Exercise: Your task is to transcribe the entries below exactly, beginning with the line containing "The width and height of the screenshot is (1024, 559)." and ending with the final line, and to add nothing else.

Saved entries

BEGIN

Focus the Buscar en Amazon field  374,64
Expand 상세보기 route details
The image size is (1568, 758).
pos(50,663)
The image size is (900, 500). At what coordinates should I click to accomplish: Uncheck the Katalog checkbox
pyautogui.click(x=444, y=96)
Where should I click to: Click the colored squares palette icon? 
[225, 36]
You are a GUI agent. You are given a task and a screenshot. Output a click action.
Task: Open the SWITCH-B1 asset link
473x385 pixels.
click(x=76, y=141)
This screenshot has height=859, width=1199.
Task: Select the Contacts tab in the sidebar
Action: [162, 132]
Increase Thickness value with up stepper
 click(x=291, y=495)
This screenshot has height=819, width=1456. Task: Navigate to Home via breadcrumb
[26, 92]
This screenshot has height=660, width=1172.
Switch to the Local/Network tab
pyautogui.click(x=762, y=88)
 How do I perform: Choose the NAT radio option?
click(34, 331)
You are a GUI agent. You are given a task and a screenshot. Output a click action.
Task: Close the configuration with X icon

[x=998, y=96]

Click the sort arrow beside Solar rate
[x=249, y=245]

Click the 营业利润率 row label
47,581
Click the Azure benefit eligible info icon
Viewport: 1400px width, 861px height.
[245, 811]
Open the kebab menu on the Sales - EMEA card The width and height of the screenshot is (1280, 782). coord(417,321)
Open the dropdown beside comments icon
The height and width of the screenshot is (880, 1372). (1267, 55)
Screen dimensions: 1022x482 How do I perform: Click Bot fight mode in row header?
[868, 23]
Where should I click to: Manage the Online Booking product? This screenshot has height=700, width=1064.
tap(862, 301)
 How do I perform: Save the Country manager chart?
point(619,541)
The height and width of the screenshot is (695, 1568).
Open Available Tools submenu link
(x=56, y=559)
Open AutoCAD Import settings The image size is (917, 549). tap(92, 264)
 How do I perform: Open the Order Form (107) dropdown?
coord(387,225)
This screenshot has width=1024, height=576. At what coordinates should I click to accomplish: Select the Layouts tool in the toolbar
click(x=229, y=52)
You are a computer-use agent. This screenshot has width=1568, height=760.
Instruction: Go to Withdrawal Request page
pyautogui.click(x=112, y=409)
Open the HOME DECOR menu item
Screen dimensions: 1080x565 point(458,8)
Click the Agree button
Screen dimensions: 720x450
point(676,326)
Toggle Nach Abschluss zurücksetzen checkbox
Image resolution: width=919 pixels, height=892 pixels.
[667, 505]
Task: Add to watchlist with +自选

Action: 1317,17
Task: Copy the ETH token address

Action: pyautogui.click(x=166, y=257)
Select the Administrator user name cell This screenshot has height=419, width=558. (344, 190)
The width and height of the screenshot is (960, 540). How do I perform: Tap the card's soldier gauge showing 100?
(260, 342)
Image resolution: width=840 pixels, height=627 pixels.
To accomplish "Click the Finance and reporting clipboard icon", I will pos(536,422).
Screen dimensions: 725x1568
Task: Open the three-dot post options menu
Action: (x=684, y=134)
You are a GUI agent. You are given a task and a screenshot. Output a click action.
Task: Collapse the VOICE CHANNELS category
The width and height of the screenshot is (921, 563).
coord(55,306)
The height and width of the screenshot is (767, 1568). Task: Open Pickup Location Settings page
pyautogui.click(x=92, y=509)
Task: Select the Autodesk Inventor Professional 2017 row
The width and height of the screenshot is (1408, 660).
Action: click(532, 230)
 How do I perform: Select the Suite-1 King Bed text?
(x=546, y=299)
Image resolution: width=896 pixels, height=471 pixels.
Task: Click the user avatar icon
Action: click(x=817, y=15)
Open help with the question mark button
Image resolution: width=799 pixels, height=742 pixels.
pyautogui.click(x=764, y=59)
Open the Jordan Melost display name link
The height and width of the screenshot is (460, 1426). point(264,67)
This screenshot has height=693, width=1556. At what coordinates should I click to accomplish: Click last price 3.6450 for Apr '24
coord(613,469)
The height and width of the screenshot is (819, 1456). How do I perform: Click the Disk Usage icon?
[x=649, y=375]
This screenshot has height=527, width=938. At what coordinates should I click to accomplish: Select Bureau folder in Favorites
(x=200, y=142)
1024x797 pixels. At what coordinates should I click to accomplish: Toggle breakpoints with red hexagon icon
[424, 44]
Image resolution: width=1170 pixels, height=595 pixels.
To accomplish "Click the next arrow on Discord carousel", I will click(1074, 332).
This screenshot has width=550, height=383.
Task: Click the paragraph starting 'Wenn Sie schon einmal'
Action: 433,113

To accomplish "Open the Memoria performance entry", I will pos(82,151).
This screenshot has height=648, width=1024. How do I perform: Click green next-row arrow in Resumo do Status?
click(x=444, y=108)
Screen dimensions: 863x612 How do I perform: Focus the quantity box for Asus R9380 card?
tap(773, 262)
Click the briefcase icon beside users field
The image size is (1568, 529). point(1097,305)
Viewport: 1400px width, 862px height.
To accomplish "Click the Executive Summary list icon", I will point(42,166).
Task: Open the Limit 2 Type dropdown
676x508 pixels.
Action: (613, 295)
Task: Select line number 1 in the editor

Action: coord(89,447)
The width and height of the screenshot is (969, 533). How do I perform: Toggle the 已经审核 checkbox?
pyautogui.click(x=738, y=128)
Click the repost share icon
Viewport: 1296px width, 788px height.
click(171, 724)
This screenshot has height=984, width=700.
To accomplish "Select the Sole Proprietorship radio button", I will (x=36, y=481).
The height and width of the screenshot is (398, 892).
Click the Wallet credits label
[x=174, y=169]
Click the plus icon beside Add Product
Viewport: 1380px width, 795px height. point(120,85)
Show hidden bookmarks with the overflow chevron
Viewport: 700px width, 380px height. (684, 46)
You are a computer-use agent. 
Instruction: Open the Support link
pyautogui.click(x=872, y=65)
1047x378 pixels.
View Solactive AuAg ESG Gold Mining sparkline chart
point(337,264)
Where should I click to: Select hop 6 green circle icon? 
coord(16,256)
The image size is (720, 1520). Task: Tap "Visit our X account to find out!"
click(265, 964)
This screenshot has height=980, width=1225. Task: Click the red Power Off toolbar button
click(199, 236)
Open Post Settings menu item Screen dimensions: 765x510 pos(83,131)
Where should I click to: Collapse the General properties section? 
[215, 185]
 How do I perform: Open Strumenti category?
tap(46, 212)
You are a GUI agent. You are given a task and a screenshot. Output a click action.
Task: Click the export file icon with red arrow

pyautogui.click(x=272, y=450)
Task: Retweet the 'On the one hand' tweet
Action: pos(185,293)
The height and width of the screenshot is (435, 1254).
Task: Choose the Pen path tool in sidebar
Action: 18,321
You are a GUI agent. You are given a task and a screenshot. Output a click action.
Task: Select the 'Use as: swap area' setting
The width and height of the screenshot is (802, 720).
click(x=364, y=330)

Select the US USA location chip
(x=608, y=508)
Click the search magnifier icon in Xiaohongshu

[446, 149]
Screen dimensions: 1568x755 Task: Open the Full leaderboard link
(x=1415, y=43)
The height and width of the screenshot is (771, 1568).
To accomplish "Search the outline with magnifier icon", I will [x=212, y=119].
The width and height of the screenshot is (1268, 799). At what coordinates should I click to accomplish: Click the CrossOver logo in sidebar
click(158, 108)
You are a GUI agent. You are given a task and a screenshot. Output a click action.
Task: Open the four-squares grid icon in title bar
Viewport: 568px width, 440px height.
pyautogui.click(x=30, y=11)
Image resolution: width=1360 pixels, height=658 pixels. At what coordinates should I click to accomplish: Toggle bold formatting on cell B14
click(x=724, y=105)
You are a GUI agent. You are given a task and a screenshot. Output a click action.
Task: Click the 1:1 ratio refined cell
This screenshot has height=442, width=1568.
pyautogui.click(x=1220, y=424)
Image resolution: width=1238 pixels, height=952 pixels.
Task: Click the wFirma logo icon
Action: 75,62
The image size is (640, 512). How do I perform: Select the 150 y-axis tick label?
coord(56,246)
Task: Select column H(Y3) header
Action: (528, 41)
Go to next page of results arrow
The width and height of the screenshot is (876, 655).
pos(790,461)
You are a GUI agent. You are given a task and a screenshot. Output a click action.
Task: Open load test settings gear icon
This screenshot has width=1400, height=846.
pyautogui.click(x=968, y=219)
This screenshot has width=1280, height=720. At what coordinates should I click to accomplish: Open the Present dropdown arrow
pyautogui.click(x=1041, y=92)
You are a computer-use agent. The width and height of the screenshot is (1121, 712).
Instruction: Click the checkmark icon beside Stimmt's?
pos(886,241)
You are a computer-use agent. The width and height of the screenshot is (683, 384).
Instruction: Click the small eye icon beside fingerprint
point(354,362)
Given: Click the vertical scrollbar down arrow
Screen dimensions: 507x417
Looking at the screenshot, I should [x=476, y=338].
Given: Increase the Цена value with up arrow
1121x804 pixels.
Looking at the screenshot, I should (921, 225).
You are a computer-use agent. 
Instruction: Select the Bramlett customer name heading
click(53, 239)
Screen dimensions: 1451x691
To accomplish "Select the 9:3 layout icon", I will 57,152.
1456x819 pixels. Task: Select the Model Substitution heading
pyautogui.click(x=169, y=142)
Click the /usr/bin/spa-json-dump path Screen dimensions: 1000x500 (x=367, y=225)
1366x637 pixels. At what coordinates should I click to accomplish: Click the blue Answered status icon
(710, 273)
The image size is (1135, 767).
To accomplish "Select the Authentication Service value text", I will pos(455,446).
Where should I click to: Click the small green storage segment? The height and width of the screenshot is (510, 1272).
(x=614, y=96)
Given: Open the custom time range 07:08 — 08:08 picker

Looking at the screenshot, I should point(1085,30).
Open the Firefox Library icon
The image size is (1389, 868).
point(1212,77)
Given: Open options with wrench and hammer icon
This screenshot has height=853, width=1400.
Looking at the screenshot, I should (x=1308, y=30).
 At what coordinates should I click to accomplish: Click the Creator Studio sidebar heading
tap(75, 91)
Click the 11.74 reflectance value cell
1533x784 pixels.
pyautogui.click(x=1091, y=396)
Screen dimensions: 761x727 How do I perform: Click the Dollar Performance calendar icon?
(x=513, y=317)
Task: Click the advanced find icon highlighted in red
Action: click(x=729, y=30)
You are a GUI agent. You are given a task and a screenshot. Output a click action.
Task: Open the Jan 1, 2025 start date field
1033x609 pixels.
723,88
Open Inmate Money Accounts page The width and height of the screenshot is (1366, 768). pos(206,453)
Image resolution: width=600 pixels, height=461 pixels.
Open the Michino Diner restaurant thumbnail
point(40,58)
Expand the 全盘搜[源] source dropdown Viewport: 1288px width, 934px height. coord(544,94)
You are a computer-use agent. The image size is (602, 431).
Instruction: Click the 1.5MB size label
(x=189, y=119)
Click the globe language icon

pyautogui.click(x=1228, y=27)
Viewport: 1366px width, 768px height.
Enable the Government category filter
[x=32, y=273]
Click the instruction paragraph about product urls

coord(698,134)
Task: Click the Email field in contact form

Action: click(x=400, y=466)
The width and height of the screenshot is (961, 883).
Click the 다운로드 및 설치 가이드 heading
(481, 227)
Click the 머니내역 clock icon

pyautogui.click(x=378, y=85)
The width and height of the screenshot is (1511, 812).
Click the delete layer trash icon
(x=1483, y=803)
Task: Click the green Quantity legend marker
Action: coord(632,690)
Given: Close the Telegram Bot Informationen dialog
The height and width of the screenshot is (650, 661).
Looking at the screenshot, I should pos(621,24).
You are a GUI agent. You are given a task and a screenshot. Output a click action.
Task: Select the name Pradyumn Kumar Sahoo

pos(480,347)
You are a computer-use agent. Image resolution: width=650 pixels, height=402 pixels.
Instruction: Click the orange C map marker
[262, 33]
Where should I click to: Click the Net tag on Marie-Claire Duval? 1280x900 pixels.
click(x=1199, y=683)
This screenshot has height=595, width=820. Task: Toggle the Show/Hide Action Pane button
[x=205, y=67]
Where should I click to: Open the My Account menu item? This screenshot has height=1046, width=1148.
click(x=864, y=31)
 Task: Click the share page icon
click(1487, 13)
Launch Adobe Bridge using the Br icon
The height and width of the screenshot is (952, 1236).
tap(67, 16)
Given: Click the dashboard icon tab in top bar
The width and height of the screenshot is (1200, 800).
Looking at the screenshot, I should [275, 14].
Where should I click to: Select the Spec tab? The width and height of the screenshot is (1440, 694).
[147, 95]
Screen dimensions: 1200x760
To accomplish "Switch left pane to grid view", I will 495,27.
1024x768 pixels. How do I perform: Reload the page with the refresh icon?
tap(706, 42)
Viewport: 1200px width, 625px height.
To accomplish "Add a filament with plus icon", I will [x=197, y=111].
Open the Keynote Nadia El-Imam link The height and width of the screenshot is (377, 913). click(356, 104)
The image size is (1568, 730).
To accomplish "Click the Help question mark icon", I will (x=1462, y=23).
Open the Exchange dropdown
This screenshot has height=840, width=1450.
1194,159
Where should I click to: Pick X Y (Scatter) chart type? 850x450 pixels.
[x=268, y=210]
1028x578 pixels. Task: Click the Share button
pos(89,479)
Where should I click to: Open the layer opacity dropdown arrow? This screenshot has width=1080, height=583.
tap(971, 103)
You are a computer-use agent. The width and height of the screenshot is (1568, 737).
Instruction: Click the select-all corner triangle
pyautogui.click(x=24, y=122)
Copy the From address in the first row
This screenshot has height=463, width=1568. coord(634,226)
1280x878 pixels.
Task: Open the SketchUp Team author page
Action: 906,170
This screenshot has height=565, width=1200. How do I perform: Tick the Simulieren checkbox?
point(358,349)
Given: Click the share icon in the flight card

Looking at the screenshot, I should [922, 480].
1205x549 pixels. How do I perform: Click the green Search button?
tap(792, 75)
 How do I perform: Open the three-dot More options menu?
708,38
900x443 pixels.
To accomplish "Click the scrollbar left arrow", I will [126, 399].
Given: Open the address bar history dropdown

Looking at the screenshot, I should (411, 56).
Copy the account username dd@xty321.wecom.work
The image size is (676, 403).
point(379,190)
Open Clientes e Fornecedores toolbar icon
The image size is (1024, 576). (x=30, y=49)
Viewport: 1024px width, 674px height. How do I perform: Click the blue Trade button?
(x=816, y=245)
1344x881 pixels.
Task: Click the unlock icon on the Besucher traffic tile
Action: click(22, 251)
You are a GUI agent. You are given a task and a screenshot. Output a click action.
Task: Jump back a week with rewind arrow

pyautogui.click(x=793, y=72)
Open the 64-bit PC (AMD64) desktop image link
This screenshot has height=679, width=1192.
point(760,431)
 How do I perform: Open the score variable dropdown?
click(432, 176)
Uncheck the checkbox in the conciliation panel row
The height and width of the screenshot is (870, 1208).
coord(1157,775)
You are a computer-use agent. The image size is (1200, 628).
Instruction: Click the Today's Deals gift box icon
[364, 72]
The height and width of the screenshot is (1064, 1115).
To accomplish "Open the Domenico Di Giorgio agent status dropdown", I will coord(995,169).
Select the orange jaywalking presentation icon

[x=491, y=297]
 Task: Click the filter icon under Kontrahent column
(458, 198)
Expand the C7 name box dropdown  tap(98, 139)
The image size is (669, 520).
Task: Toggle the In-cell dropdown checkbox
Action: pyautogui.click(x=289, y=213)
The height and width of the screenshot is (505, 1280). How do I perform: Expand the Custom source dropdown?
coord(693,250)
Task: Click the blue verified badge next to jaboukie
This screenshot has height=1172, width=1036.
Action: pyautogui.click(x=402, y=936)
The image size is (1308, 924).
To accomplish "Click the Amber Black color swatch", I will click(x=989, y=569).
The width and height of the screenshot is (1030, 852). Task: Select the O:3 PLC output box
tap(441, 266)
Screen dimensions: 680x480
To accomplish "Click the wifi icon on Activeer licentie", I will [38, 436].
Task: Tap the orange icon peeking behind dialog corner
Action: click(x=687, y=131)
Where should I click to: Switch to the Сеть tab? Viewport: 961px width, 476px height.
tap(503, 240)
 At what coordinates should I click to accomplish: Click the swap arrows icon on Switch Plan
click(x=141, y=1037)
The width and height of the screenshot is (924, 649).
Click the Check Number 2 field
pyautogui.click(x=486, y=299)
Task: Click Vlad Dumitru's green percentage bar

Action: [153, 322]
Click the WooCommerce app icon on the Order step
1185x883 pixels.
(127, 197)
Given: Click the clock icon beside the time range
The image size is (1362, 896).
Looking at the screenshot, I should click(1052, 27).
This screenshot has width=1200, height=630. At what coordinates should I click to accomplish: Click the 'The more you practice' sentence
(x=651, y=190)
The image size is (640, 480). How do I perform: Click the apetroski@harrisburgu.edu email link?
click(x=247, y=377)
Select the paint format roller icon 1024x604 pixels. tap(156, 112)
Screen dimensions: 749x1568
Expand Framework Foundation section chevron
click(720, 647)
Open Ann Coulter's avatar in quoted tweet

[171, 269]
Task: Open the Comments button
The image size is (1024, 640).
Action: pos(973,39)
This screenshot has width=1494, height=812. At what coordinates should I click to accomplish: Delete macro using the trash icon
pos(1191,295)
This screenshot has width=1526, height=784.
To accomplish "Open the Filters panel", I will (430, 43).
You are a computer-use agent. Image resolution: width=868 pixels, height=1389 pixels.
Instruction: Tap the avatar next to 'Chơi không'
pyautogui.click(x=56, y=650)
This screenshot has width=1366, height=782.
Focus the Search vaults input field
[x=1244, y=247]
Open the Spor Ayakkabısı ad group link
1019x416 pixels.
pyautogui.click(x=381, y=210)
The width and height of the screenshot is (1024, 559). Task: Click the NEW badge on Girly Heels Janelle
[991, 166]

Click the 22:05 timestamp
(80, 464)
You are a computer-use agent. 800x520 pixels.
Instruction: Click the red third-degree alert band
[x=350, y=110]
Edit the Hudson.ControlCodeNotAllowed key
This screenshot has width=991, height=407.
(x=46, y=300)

END

Problem solution:
The width and height of the screenshot is (1024, 559). Task: Click the NEW badge on Girly Heels Janelle
[991, 166]

Click the 22:05 timestamp
(80, 464)
You are a computer-use agent. 800x520 pixels.
Instruction: Click the red third-degree alert band
[x=350, y=110]
Edit the Hudson.ControlCodeNotAllowed key
This screenshot has width=991, height=407.
(x=46, y=300)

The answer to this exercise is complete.